# [TASK]
In the records below, one line contains "Select the ACDV 1.0 codec icon". Print that line and every line after it exactly, down to the final one.

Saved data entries
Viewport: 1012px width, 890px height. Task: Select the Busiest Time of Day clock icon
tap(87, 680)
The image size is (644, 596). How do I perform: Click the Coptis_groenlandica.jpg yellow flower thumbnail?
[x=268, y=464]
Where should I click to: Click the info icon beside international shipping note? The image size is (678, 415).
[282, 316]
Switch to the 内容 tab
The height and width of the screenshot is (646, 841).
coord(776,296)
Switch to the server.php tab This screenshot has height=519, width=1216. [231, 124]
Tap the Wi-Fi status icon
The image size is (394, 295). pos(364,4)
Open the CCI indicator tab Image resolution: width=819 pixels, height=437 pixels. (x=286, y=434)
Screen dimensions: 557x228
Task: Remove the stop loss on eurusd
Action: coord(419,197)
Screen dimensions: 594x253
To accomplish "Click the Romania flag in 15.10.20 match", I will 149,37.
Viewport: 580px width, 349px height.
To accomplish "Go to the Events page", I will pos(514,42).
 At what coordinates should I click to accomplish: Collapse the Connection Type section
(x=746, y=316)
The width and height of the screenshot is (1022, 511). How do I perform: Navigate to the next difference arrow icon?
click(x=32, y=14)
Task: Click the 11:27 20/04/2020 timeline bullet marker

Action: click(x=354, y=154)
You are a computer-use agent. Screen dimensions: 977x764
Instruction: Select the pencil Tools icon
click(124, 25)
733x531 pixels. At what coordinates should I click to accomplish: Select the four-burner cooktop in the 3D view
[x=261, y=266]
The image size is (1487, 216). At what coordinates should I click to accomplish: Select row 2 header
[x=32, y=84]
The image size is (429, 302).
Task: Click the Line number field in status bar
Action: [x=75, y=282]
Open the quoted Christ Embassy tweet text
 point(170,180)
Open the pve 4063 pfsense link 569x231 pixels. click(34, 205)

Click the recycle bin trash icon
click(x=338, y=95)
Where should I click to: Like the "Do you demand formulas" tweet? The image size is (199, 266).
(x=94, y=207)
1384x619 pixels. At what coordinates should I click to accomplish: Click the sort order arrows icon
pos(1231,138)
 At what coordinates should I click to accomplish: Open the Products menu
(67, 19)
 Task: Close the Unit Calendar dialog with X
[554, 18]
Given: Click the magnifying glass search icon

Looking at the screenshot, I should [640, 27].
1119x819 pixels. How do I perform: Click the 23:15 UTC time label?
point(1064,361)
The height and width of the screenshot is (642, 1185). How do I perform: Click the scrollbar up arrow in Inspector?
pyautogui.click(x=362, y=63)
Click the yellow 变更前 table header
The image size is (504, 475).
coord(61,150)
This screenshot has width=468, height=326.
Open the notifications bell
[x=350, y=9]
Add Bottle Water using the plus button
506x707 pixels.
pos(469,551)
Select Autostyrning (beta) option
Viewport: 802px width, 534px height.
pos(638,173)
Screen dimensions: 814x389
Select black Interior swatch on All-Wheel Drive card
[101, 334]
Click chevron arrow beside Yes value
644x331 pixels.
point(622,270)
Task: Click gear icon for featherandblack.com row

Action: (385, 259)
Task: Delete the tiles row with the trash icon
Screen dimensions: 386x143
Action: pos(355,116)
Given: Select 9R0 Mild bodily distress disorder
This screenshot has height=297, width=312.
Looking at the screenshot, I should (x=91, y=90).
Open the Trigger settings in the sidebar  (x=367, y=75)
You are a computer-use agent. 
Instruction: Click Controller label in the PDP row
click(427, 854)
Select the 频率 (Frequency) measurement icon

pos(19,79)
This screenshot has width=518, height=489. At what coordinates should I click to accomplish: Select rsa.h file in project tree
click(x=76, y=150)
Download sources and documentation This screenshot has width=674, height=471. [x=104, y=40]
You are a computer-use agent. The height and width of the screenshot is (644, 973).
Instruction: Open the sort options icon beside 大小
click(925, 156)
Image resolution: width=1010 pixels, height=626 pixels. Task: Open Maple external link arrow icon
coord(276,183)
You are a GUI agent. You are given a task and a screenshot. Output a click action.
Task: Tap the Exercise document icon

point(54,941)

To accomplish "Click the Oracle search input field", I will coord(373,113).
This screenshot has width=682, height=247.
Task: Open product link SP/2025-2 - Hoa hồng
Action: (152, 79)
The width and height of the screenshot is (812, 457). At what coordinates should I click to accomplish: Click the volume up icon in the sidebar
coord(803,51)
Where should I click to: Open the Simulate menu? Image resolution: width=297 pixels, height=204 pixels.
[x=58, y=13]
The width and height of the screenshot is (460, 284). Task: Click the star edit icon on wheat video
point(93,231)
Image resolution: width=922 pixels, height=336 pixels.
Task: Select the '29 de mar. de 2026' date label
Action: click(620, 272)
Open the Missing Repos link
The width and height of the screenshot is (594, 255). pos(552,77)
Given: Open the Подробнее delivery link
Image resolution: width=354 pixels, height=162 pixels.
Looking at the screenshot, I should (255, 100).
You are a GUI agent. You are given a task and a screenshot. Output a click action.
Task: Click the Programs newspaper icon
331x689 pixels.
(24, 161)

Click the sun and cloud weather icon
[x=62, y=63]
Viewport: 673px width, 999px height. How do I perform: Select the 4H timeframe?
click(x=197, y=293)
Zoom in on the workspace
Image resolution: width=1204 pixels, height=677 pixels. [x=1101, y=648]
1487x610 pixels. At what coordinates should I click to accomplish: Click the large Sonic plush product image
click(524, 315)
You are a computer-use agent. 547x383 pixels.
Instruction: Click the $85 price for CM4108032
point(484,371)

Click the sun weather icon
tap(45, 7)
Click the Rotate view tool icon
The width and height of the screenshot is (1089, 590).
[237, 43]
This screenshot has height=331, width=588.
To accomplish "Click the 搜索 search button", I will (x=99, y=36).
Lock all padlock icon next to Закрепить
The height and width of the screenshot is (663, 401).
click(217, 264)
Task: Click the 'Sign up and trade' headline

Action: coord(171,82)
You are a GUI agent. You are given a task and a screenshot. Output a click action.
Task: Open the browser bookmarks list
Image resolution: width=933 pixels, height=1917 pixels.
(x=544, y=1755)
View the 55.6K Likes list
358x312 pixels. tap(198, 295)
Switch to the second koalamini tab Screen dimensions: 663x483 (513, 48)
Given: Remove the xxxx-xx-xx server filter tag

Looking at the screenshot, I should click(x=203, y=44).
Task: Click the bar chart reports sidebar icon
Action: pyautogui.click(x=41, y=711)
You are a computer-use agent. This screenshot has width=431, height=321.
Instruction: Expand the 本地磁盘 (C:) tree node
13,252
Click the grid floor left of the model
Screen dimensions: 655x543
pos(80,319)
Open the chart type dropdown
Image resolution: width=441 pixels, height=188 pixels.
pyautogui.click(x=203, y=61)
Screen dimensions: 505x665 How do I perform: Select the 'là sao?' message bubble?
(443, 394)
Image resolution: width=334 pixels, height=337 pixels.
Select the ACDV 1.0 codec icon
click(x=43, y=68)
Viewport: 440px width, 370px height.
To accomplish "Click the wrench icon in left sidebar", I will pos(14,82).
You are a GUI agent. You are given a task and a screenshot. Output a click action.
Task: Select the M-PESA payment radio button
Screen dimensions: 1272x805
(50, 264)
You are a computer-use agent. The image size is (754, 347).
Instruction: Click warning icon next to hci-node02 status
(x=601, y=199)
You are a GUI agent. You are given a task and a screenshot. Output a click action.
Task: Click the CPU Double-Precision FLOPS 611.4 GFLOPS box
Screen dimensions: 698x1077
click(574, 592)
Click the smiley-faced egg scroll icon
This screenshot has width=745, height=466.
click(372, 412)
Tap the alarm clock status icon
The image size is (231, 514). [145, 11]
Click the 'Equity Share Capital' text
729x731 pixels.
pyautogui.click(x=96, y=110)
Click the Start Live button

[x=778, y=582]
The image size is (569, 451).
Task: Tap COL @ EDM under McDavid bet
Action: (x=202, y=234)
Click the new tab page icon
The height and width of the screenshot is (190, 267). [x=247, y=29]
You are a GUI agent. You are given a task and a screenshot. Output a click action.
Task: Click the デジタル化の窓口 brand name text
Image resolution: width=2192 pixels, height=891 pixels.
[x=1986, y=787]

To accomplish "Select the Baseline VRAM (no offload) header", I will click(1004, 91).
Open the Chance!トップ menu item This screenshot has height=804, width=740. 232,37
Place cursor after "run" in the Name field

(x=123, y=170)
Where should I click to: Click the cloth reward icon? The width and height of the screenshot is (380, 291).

# [TASK ANSWER]
Select the ACDV 1.0 codec icon
click(x=43, y=68)
Viewport: 440px width, 370px height.
To accomplish "Click the wrench icon in left sidebar", I will pos(14,82).
You are a GUI agent. You are given a task and a screenshot. Output a click action.
Task: Select the M-PESA payment radio button
Screen dimensions: 1272x805
(50, 264)
You are a computer-use agent. The image size is (754, 347).
Instruction: Click warning icon next to hci-node02 status
(x=601, y=199)
You are a GUI agent. You are given a task and a screenshot. Output a click action.
Task: Click the CPU Double-Precision FLOPS 611.4 GFLOPS box
Screen dimensions: 698x1077
click(574, 592)
Click the smiley-faced egg scroll icon
This screenshot has width=745, height=466.
click(372, 412)
Tap the alarm clock status icon
The image size is (231, 514). [145, 11]
Click the 'Equity Share Capital' text
729x731 pixels.
pyautogui.click(x=96, y=110)
Click the Start Live button

[x=778, y=582]
The image size is (569, 451).
Task: Tap COL @ EDM under McDavid bet
Action: (x=202, y=234)
Click the new tab page icon
The height and width of the screenshot is (190, 267). [x=247, y=29]
You are a GUI agent. You are given a task and a screenshot. Output a click action.
Task: Click the デジタル化の窓口 brand name text
Image resolution: width=2192 pixels, height=891 pixels.
[x=1986, y=787]

To accomplish "Select the Baseline VRAM (no offload) header", I will click(1004, 91).
Open the Chance!トップ menu item This screenshot has height=804, width=740. 232,37
Place cursor after "run" in the Name field

(x=123, y=170)
Where should I click to: Click the cloth reward icon? The width and height of the screenshot is (380, 291).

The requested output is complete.